*DO THIS*:
Find every line in the entries below that contains the word "Open", and copy each of those lines in full.

*PROVIDED INFORMATION*:

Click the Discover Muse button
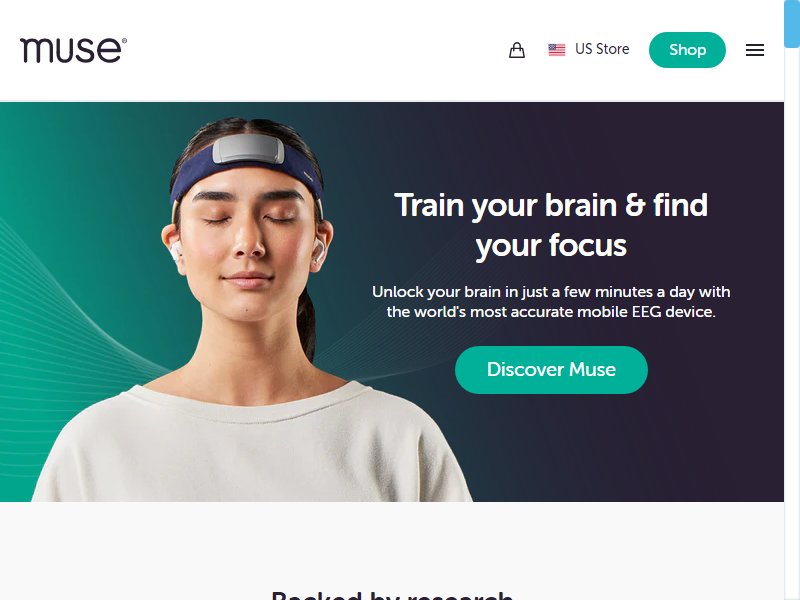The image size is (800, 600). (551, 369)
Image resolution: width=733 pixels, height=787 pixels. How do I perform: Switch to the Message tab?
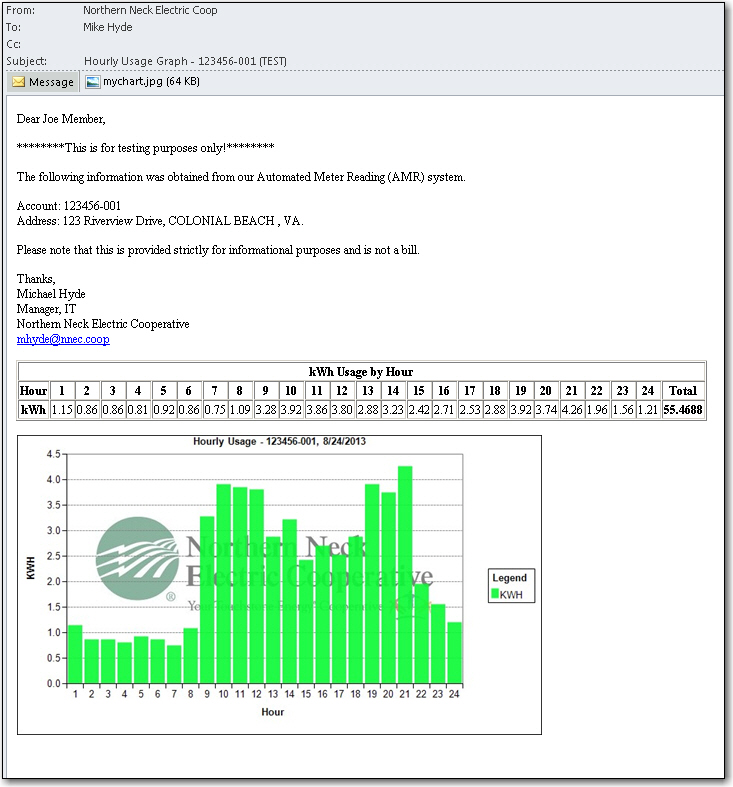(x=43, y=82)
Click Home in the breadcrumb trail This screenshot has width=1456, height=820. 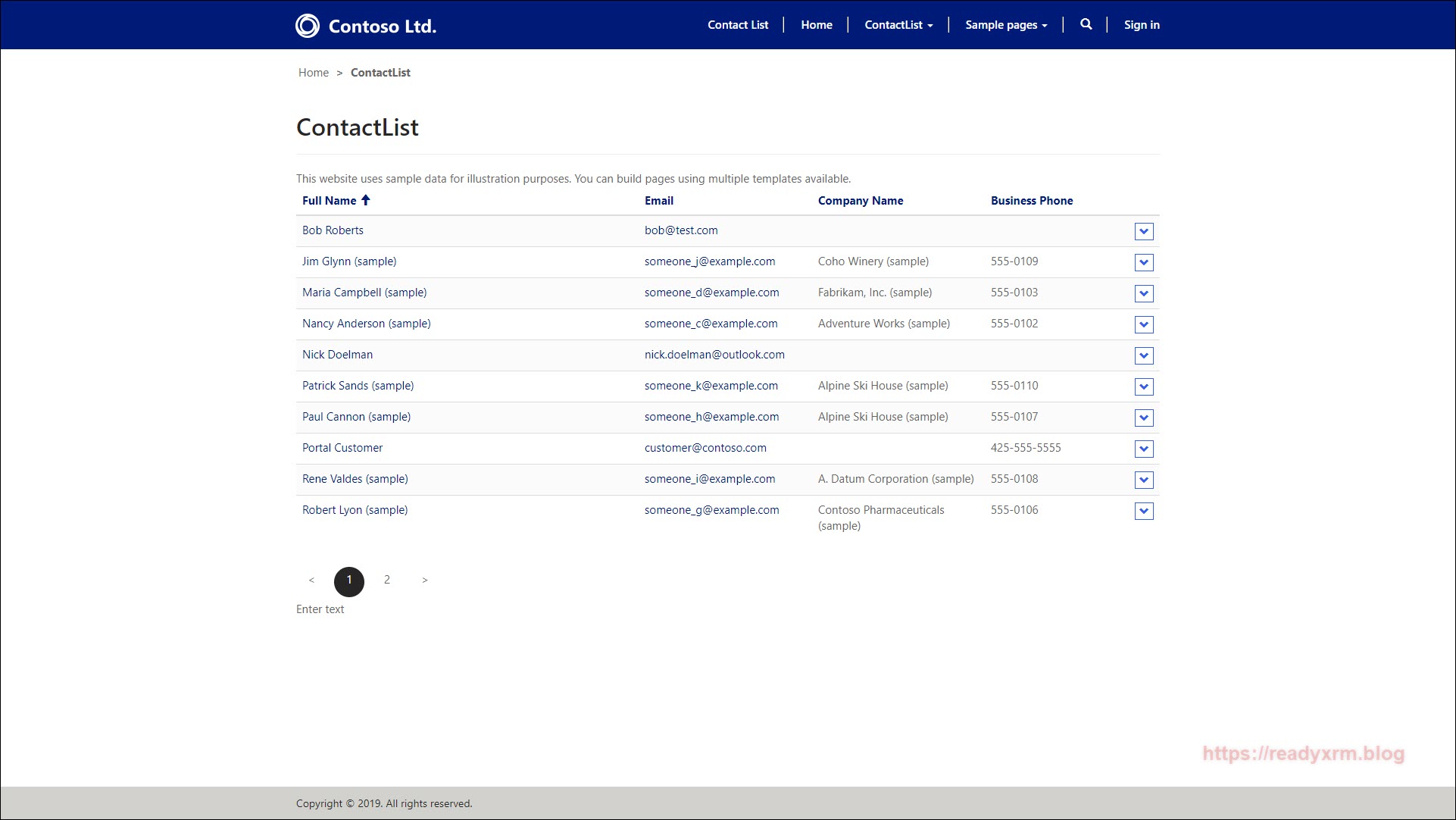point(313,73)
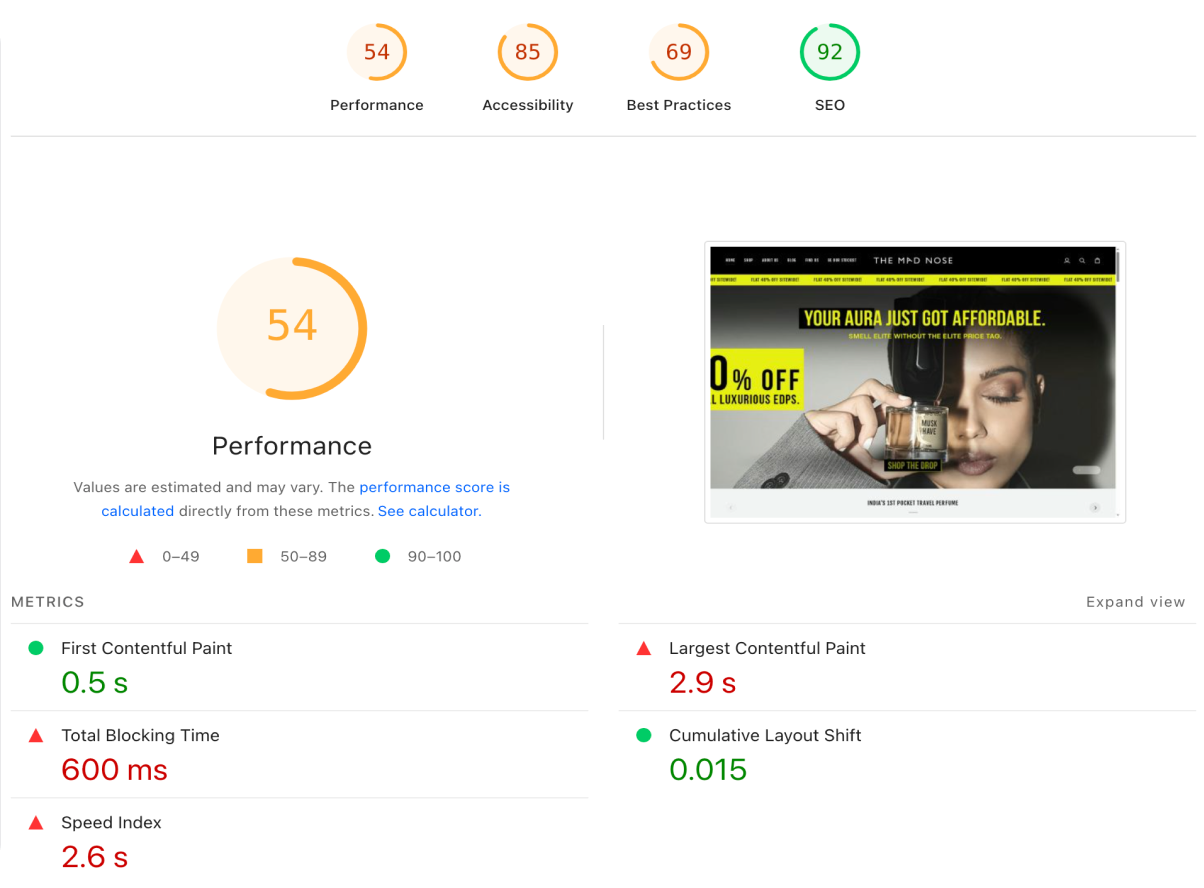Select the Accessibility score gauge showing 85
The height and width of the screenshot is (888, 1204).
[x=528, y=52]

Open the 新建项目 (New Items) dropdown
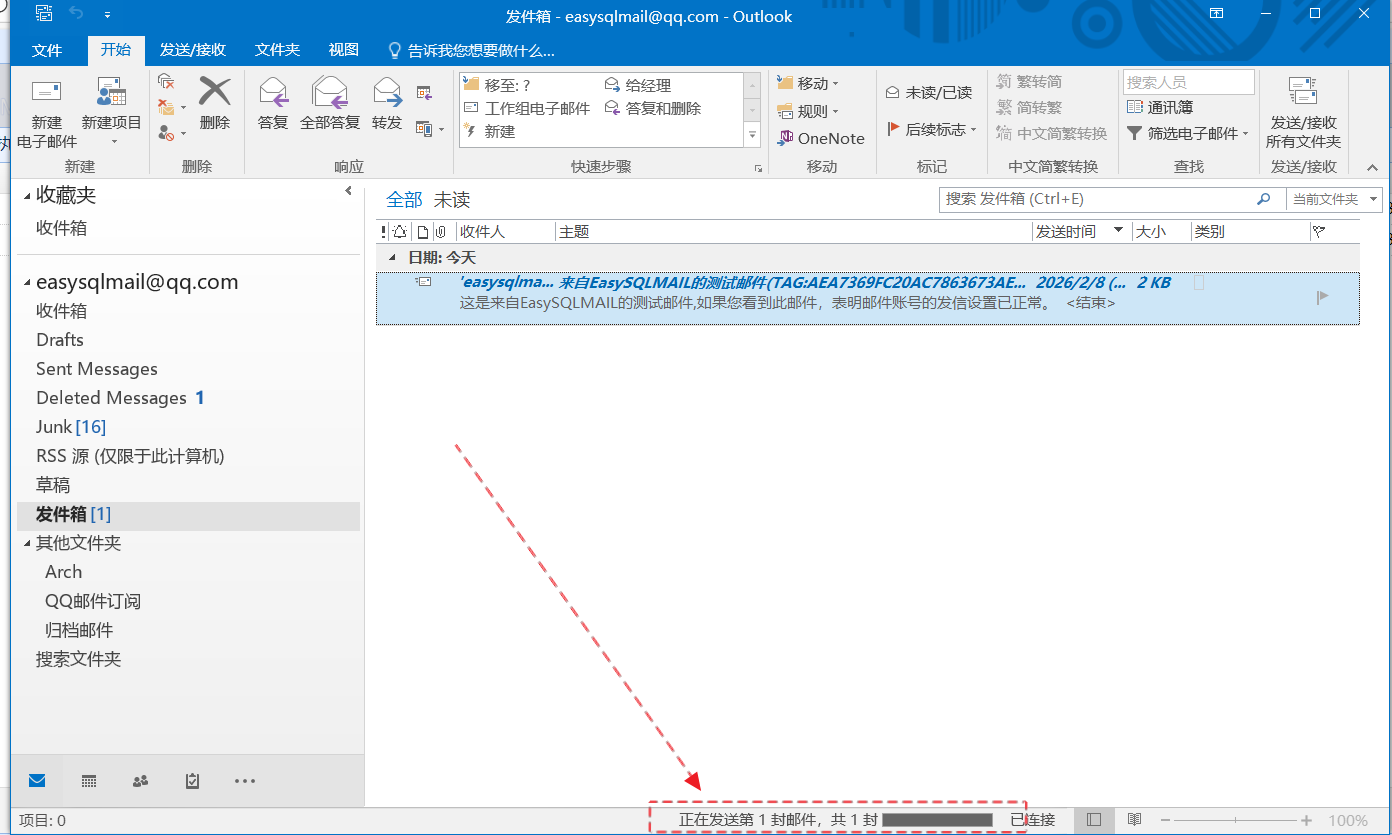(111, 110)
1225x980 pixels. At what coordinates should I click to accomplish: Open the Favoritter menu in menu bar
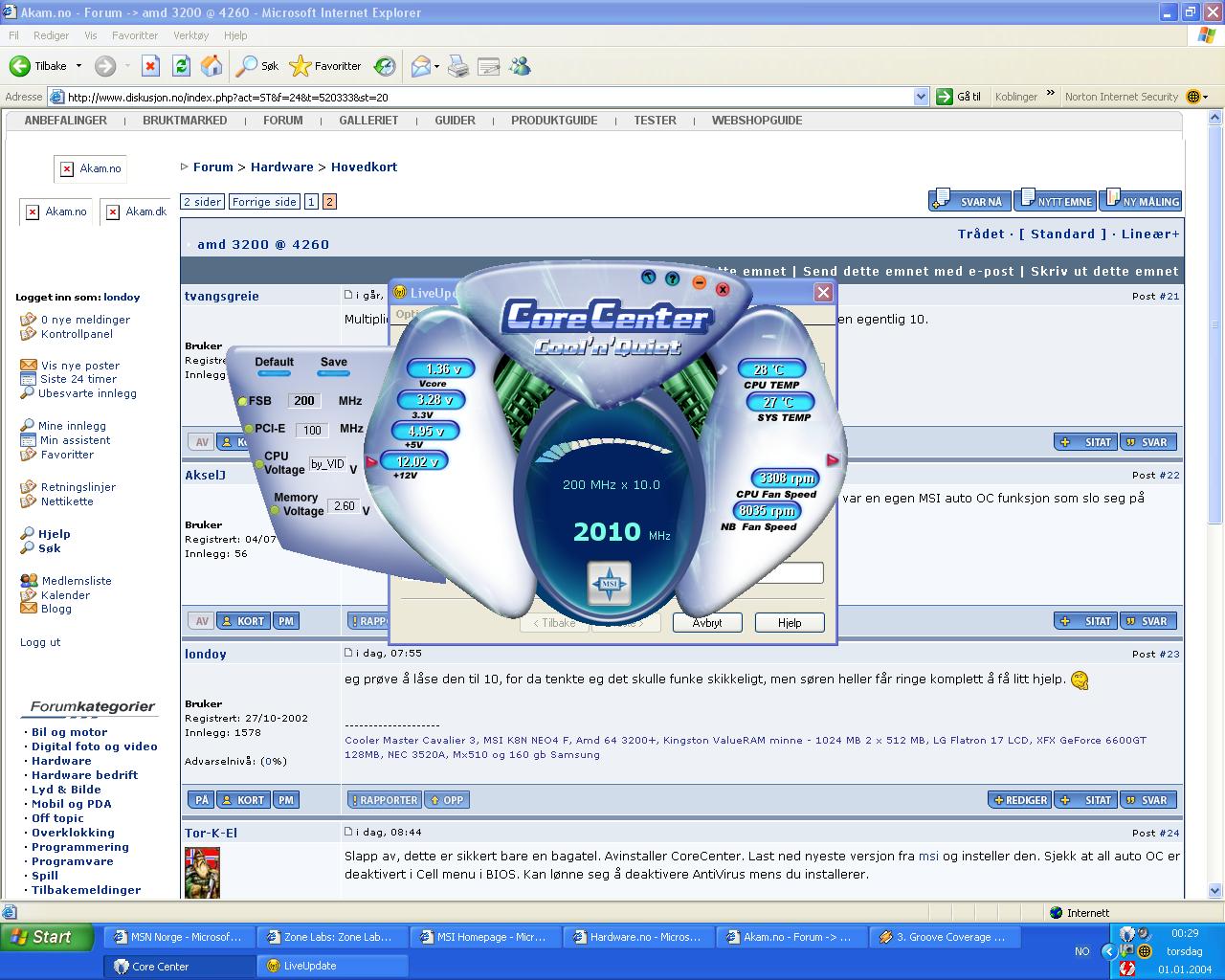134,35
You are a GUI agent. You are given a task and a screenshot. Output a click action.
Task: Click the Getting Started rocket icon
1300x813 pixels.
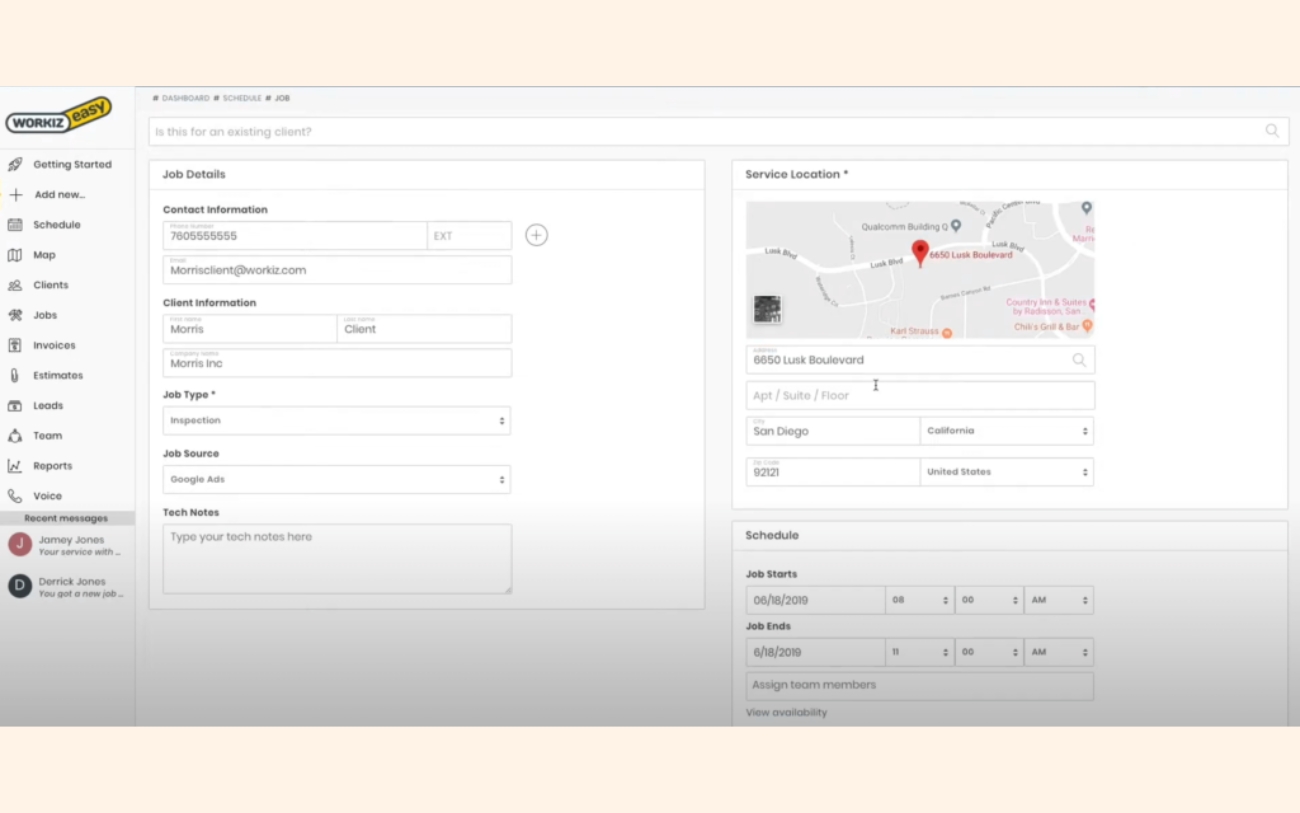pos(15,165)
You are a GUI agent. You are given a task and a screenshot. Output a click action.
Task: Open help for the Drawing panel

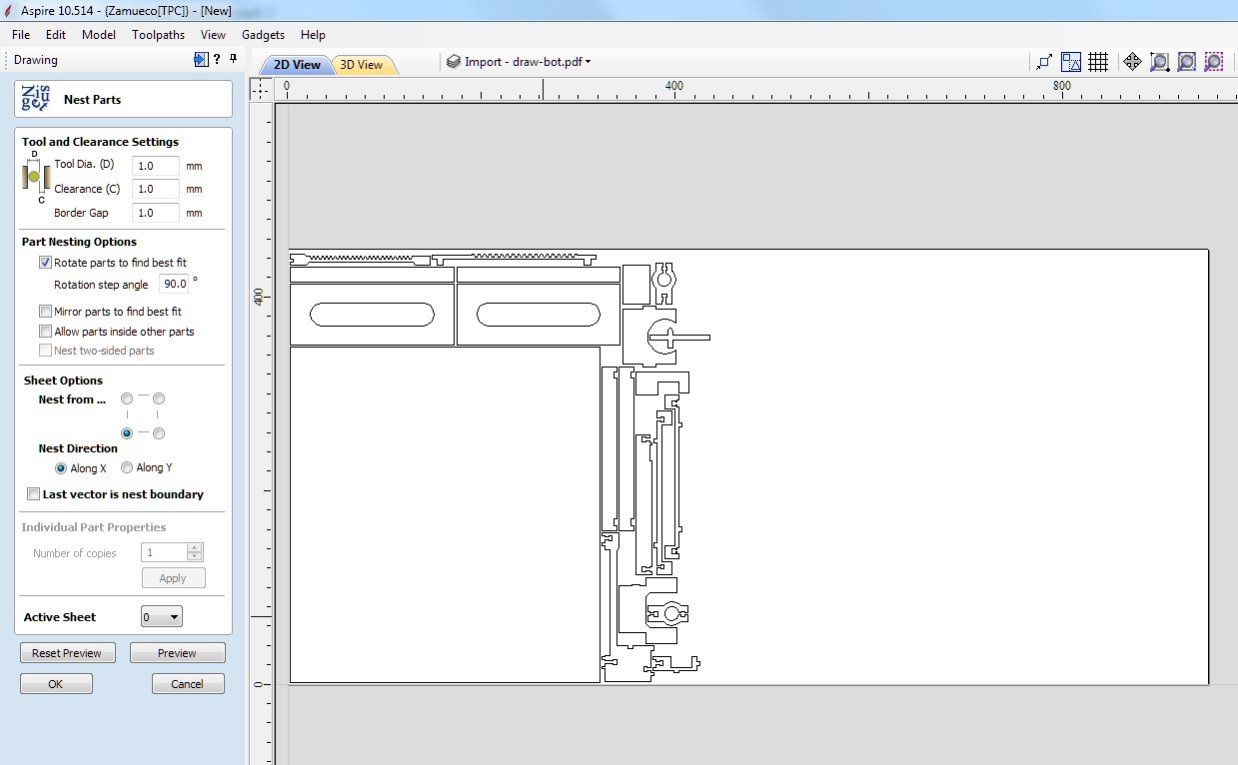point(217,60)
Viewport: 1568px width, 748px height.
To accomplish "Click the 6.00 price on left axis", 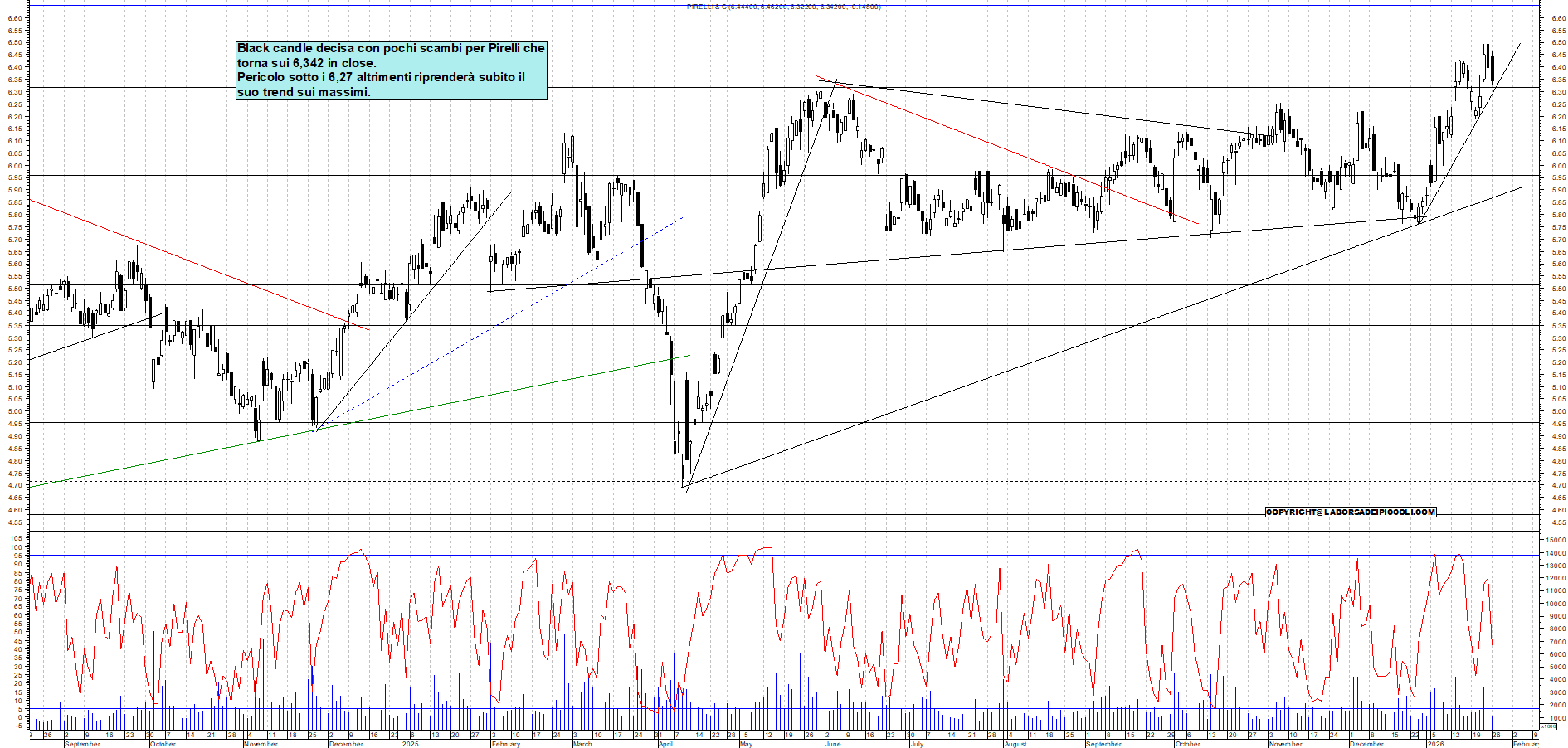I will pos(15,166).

*SOLUTION FOR THIS TASK*:
Open the 新建项目 (New Items) dropdown
1225x980 pixels. At what coordinates should I click to accomplish: Open the Favoritter menu in menu bar
Task: Open help for the Drawing panel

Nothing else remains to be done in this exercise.